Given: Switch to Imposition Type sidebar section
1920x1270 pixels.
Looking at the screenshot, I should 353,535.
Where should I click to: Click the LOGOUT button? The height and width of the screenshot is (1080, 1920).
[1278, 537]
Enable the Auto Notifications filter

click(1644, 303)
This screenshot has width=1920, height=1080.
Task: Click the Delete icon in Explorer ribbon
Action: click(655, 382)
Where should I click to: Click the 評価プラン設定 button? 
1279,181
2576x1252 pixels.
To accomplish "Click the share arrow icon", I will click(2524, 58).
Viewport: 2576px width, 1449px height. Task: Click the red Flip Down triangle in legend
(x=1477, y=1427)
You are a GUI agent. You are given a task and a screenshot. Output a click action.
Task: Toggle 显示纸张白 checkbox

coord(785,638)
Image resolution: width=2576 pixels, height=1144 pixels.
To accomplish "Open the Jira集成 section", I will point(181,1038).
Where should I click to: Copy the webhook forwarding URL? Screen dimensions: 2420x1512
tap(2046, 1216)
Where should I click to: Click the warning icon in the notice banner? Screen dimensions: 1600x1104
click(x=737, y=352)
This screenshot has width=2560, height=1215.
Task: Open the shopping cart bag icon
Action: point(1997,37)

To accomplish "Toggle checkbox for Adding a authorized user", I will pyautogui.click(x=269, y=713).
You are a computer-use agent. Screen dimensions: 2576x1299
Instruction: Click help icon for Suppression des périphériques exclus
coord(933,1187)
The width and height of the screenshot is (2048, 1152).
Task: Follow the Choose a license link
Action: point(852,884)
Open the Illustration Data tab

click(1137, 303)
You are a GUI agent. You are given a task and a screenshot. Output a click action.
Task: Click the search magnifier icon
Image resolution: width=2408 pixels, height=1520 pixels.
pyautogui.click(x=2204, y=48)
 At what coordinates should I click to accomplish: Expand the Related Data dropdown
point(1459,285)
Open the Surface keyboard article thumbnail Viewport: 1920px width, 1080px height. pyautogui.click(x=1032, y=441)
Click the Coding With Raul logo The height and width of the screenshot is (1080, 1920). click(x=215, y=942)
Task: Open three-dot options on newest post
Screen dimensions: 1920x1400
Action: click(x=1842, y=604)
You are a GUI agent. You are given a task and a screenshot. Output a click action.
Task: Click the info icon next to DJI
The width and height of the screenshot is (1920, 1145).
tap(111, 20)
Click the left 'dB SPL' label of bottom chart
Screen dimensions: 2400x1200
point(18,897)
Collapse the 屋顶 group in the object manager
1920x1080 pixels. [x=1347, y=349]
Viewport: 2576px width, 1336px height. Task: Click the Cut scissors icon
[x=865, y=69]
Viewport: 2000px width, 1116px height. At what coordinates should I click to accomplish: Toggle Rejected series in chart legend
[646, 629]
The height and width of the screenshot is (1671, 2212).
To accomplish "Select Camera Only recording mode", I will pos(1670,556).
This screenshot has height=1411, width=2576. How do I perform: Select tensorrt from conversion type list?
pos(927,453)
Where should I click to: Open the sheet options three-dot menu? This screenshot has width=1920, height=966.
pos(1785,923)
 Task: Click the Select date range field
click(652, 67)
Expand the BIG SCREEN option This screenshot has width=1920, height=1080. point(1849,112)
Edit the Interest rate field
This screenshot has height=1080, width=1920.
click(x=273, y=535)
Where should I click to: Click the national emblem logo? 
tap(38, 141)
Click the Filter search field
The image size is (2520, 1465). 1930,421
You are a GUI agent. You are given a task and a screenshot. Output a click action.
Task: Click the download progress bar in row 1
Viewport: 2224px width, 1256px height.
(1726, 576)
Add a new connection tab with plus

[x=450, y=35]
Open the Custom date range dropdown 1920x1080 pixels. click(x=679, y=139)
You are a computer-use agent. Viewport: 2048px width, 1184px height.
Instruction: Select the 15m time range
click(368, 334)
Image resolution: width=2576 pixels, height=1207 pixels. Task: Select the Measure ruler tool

### Activity:
Using the records above, give the number of lines in which the word "section" occurs, and nothing else.

### Expected answer:
2